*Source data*
-*-*-
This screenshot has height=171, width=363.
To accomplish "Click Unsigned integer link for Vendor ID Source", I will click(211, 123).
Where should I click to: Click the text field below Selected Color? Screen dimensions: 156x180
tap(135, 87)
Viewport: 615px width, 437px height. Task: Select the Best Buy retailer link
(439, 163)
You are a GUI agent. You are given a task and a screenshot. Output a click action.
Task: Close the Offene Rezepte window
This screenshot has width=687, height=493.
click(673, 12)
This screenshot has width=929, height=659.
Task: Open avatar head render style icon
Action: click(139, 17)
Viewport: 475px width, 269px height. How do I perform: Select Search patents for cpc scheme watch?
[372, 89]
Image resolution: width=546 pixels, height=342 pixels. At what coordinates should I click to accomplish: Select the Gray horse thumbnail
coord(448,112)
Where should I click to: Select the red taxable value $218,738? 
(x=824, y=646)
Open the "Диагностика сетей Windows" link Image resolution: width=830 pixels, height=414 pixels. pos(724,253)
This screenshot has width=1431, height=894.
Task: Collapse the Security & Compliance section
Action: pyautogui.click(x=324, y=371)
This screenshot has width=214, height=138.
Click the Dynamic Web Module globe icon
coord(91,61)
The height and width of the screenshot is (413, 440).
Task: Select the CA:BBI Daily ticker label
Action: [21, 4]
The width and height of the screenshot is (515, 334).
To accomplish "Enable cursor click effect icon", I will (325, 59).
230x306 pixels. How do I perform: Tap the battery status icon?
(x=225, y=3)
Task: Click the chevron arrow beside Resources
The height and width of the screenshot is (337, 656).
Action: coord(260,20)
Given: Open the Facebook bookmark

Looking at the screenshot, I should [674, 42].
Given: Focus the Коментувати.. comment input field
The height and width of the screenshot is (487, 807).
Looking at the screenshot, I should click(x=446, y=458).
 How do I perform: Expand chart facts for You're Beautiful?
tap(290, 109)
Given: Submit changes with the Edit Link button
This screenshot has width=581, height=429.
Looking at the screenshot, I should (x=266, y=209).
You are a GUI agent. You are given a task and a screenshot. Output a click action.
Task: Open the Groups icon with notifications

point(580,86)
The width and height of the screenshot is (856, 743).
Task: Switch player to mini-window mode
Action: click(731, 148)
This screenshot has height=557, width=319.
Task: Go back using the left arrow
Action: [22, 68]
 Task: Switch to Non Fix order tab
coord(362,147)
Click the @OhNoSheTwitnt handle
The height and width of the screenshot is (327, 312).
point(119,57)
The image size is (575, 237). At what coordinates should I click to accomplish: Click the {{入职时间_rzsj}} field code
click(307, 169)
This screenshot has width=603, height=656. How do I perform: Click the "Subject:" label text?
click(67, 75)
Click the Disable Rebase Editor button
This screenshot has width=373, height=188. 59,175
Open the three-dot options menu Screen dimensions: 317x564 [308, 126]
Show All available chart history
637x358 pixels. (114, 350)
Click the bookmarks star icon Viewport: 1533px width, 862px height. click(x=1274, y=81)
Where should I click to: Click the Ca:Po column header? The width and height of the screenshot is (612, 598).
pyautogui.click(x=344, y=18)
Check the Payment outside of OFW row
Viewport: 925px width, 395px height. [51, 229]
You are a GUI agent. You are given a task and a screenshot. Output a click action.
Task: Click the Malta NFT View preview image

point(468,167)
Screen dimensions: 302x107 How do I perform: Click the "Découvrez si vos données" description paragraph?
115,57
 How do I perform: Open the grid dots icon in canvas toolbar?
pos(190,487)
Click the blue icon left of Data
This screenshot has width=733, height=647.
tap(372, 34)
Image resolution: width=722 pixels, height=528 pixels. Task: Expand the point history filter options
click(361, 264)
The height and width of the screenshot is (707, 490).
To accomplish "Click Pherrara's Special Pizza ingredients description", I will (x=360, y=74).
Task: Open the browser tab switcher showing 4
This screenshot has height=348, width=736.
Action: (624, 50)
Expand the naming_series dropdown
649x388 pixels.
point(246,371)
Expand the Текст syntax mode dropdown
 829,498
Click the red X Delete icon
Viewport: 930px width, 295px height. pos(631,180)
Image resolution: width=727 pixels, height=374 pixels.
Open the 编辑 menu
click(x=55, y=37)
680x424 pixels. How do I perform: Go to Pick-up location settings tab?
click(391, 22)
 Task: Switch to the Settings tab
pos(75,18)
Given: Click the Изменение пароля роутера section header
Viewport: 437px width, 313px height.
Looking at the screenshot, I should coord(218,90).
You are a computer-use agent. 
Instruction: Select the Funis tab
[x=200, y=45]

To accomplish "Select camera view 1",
-*-*-
From the line containing "How do I perform: Open" to the final line of the entries, print every line exactly and nothing else.

 How do I perform: Open the grid dots icon in canvas toolbar?
pos(190,487)
Click the blue icon left of Data
This screenshot has width=733, height=647.
tap(372, 34)
Image resolution: width=722 pixels, height=528 pixels. Task: Expand the point history filter options
click(361, 264)
The height and width of the screenshot is (707, 490).
To accomplish "Click Pherrara's Special Pizza ingredients description", I will (x=360, y=74).
Task: Open the browser tab switcher showing 4
This screenshot has height=348, width=736.
Action: (624, 50)
Expand the naming_series dropdown
649x388 pixels.
point(246,371)
Expand the Текст syntax mode dropdown
 829,498
Click the red X Delete icon
Viewport: 930px width, 295px height. pos(631,180)
Image resolution: width=727 pixels, height=374 pixels.
Open the 编辑 menu
click(x=55, y=37)
680x424 pixels. How do I perform: Go to Pick-up location settings tab?
click(391, 22)
 Task: Switch to the Settings tab
pos(75,18)
Given: Click the Изменение пароля роутера section header
Viewport: 437px width, 313px height.
Looking at the screenshot, I should coord(218,90).
You are a computer-use agent. 
Instruction: Select the Funis tab
[x=200, y=45]

To accomplish "Select camera view 1",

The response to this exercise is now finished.